• _What the task asks_
Render the entries from the very beginning through the line containing "Portail de la mobilité (134, 425)", inclusive, as a JSON list of strings with one string per line and no blank lines. Leave the pictures out of the answer.

++++++++++

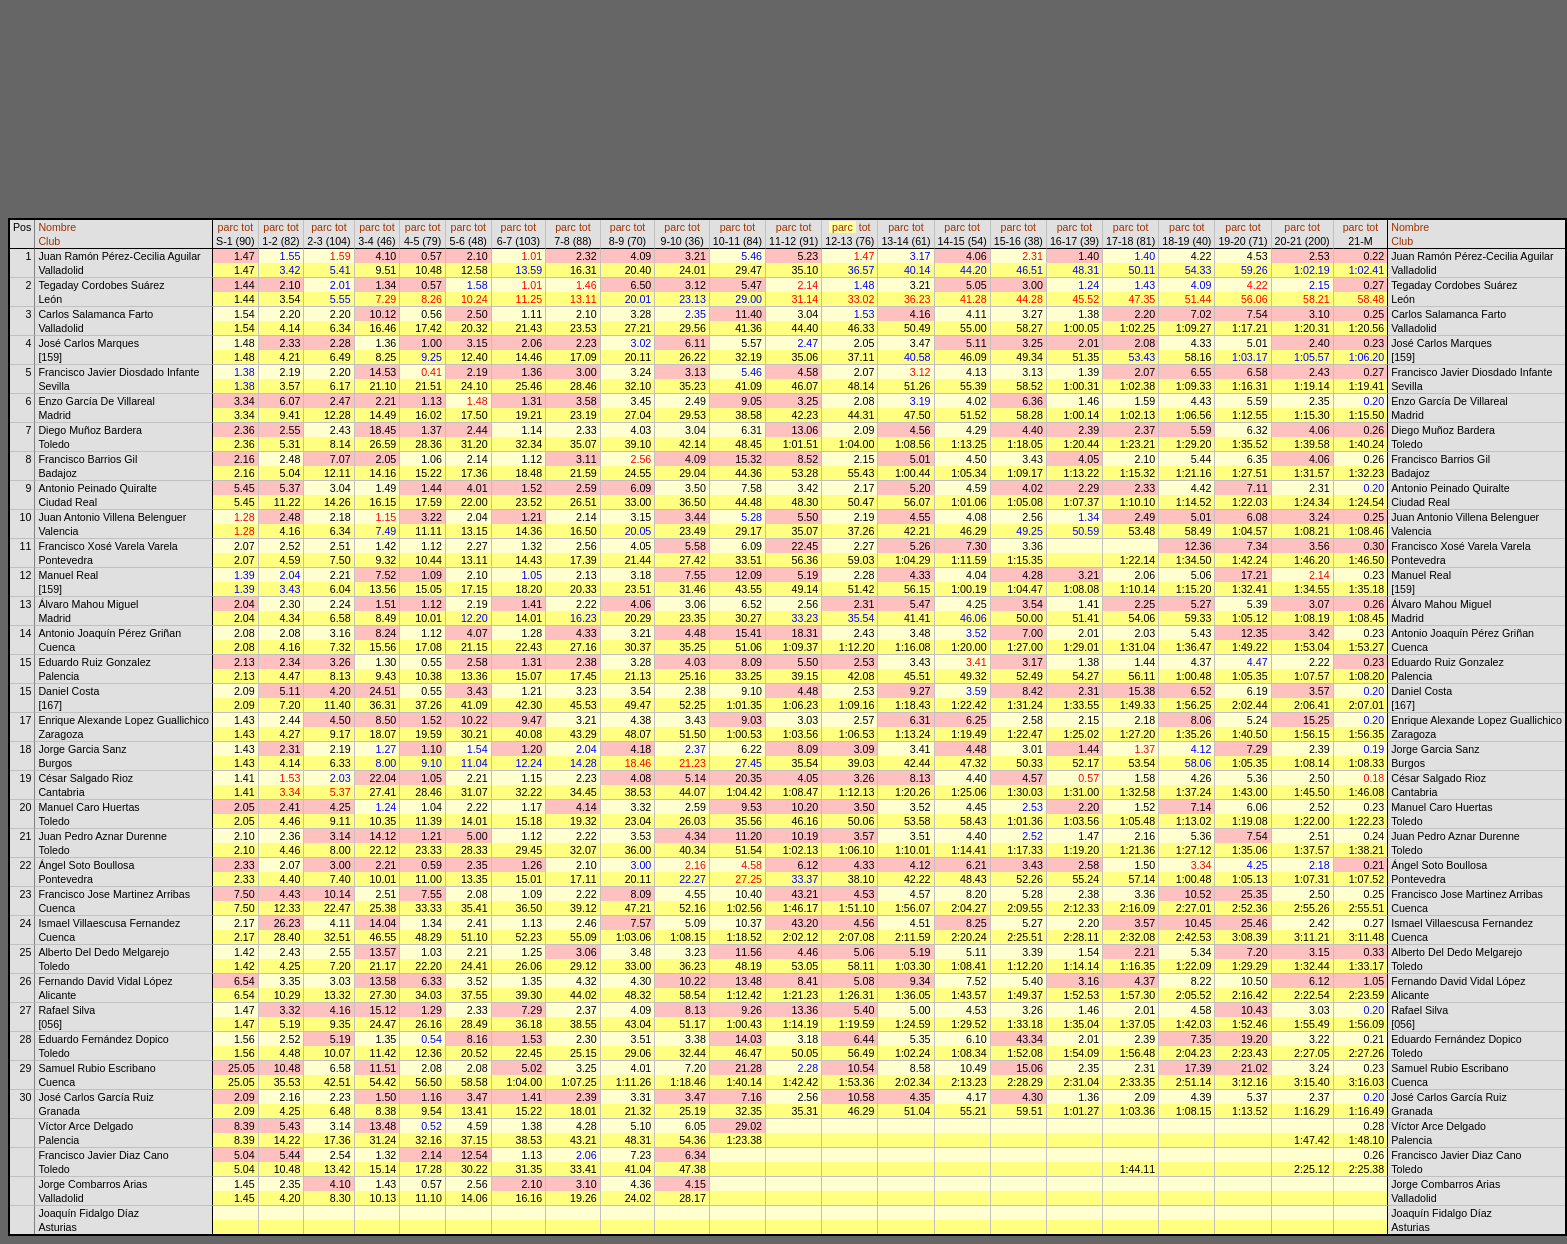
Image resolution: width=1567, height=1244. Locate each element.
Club (49, 241)
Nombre (57, 227)
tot (247, 227)
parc (228, 227)
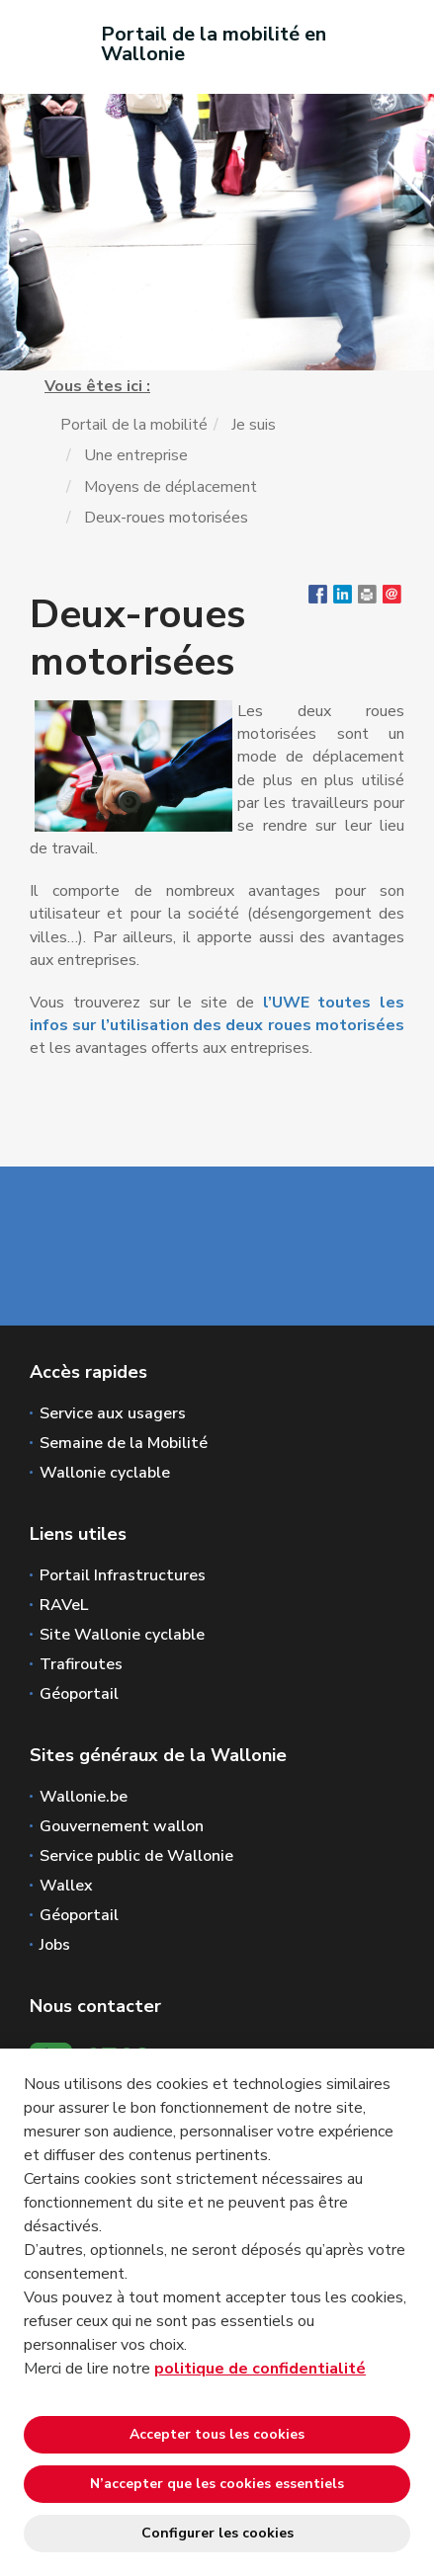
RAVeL (64, 1605)
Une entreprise (136, 455)
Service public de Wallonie (136, 1856)
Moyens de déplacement (170, 487)
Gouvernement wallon (122, 1826)
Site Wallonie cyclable (122, 1635)
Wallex (66, 1885)
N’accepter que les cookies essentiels (217, 2483)
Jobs (55, 1945)
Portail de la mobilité (134, 425)
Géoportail (79, 1694)
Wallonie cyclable (105, 1473)
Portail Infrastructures (123, 1575)
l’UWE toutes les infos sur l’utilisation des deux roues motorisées (217, 1014)
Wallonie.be (84, 1797)
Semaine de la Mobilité (124, 1443)
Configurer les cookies (217, 2533)
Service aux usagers (113, 1413)
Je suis (253, 425)
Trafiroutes (81, 1664)
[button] (367, 598)
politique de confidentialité (260, 2368)
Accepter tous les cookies (217, 2434)
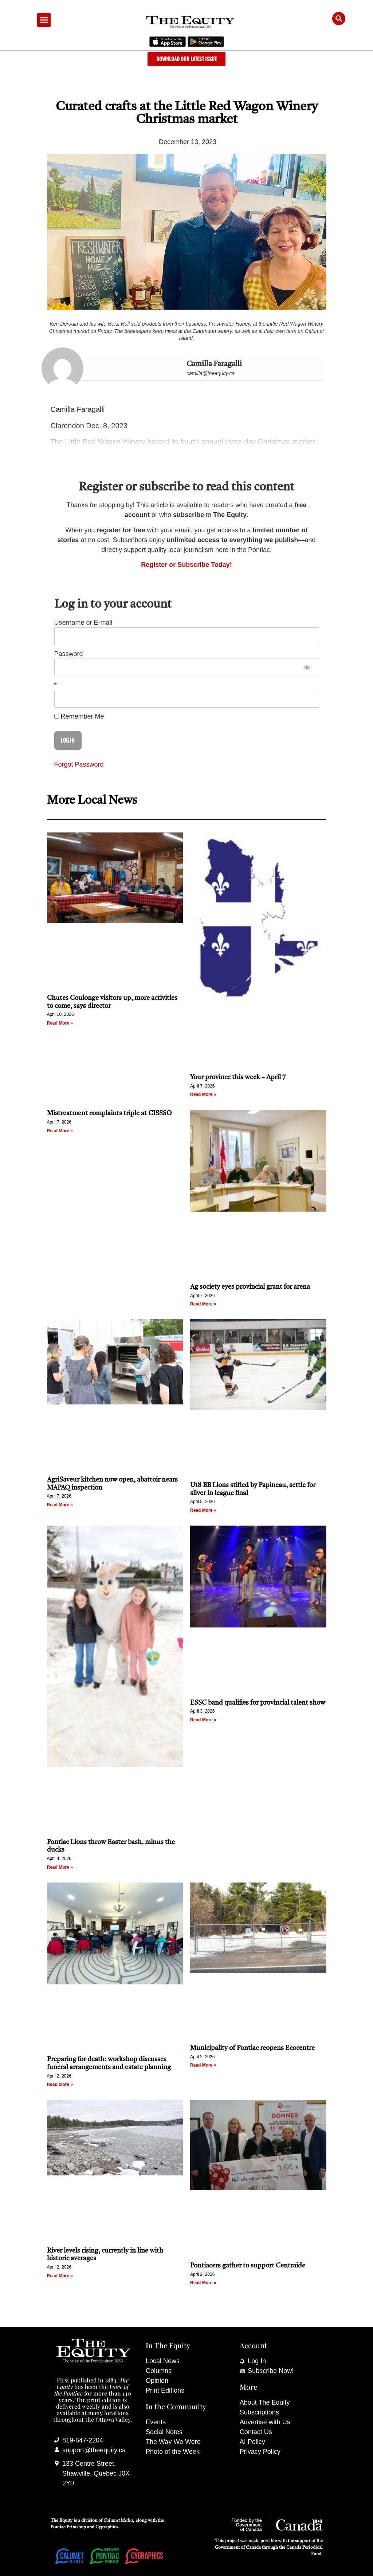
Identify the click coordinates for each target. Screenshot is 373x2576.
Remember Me (79, 716)
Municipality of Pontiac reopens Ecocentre (252, 2048)
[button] (44, 20)
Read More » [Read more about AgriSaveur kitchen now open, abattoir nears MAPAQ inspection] (60, 1504)
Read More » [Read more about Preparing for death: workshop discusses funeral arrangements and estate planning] (60, 2084)
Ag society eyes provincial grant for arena (250, 1287)
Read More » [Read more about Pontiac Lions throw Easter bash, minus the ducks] (60, 1867)
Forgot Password (79, 764)
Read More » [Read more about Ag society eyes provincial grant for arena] (203, 1304)
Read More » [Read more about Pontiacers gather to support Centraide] (203, 2282)
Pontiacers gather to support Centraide (248, 2265)
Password (68, 653)
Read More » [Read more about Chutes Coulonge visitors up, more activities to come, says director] (60, 1023)
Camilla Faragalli (214, 364)
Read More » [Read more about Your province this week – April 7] (203, 1094)
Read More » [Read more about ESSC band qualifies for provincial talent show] (203, 1719)
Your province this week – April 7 (238, 1077)
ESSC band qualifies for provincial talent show (257, 1703)
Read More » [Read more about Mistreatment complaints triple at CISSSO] (60, 1130)
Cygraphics (106, 2527)
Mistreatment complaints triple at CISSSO (109, 1113)
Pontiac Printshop (68, 2527)
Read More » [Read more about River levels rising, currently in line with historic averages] (60, 2275)
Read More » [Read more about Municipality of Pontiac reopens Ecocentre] (203, 2065)
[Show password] (307, 667)
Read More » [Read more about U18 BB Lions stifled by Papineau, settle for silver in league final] (203, 1510)
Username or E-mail (83, 622)
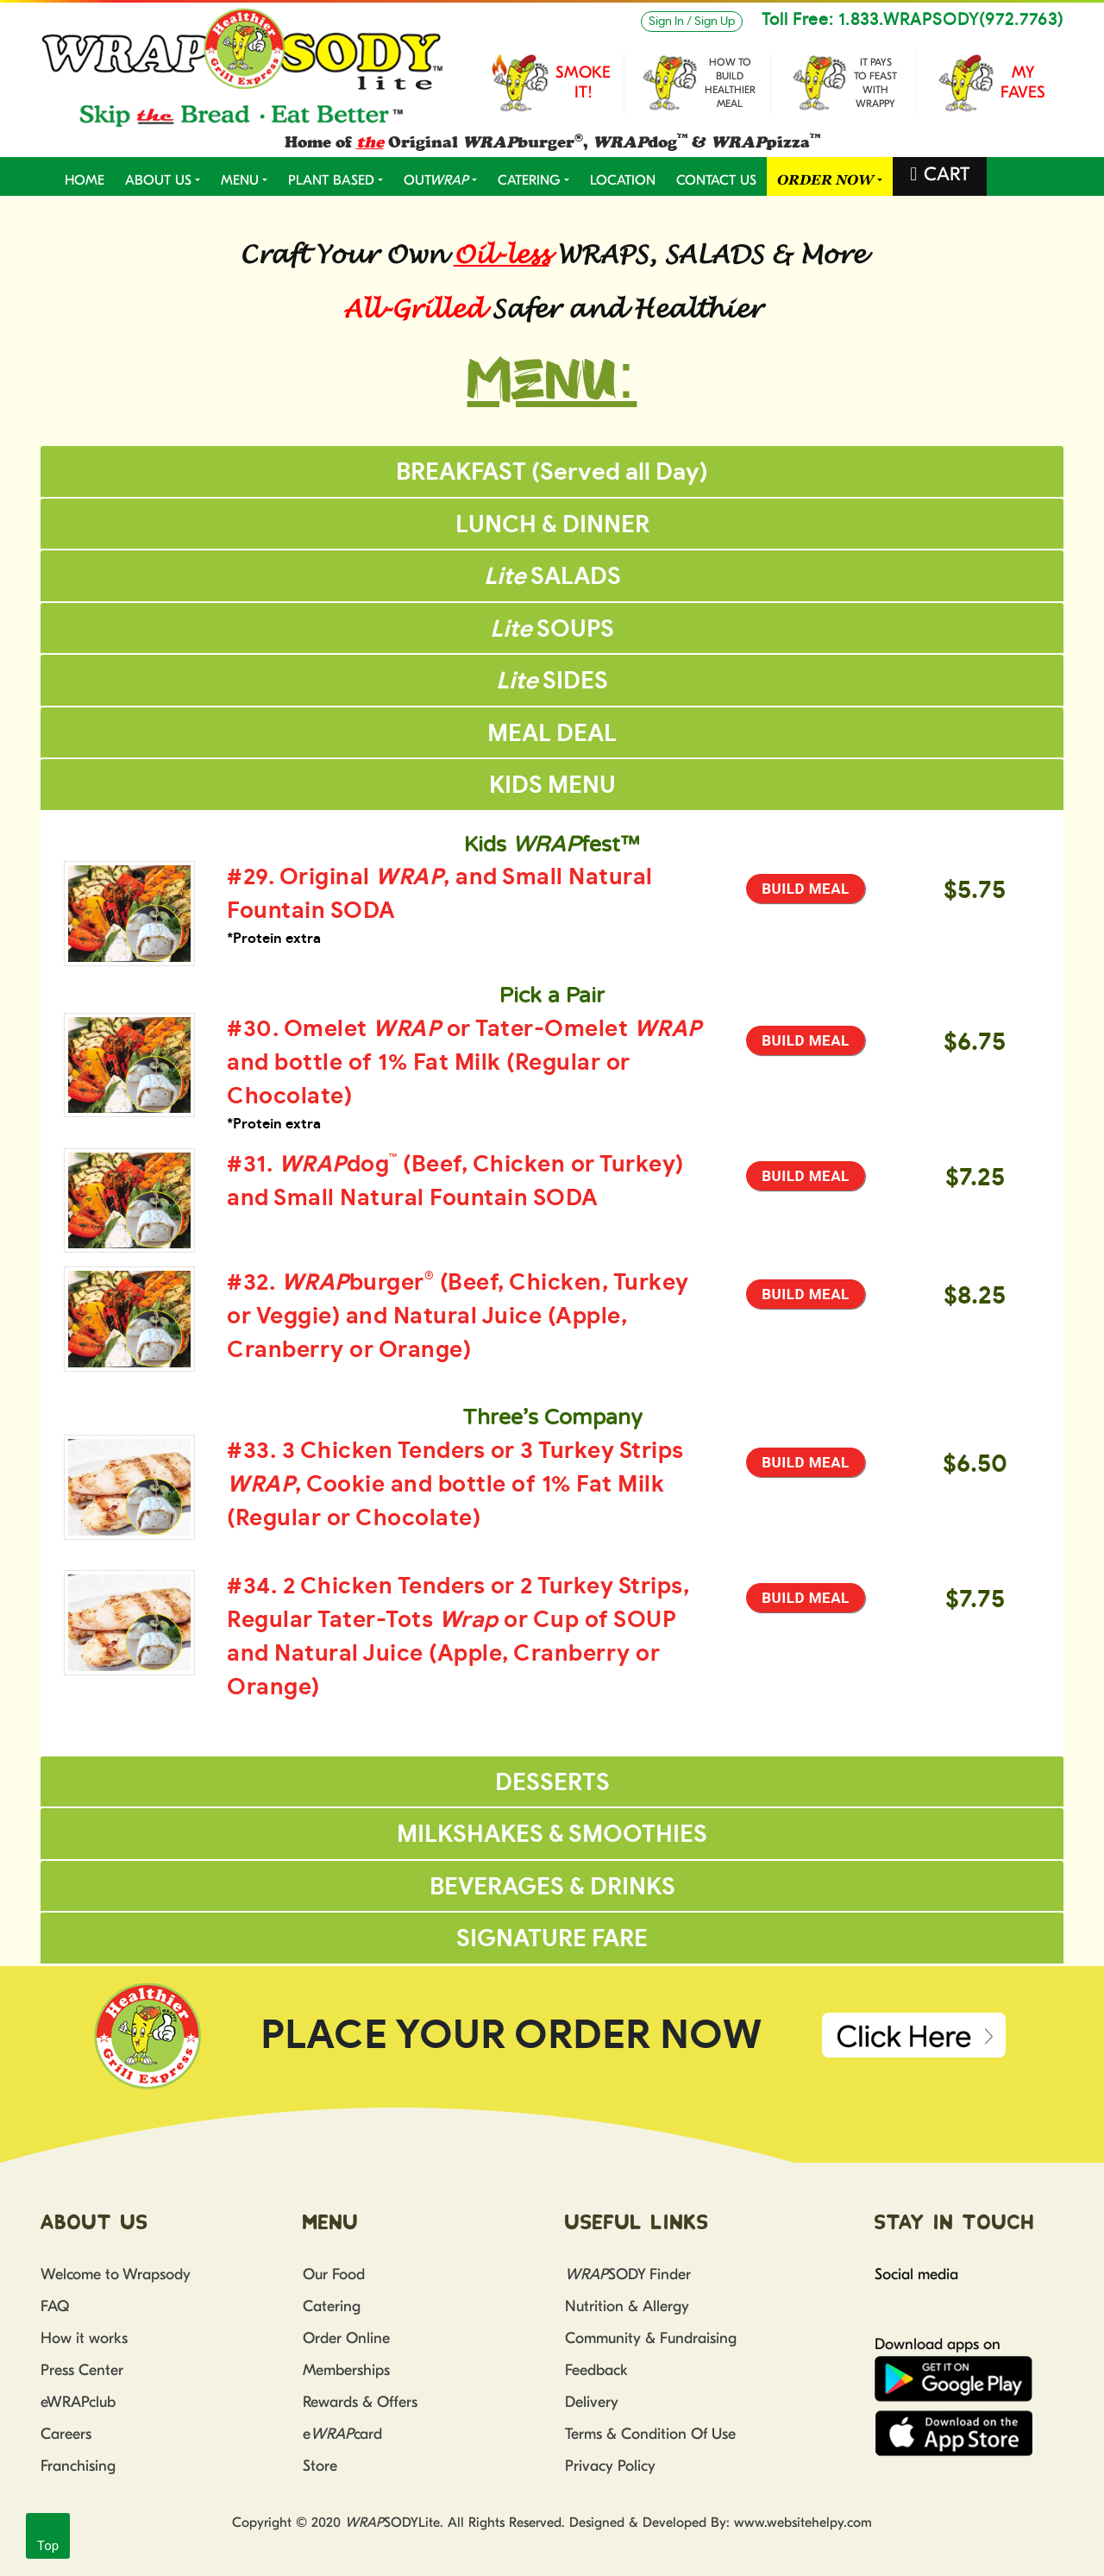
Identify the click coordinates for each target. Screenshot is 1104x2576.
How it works (84, 2338)
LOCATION (623, 180)
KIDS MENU (552, 785)
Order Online (346, 2338)
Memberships (346, 2370)
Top (48, 2546)
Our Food (334, 2274)
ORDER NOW (825, 180)
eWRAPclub (78, 2402)
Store (320, 2466)
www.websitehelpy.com (803, 2522)
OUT (436, 180)
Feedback (596, 2370)
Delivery (591, 2402)
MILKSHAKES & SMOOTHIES (552, 1834)
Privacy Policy (610, 2466)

++++++++++

• _Written response_
[
  "Image resolution: width=1567, height=1244. Locate each element.",
  "Club (49, 241)",
  "Nombre (57, 227)",
  "tot (247, 227)",
  "parc (228, 227)",
  "RAVeL (64, 1605)",
  "Une entreprise (136, 455)",
  "Service public de Wallonie (136, 1856)",
  "Moyens de déplacement (170, 487)",
  "Gouvernement wallon (122, 1826)",
  "Site Wallonie cyclable (122, 1635)",
  "Wallex (66, 1885)",
  "N’accepter que les cookies essentiels (217, 2483)",
  "Jobs (55, 1945)",
  "Portail de la mobilité (134, 425)"
]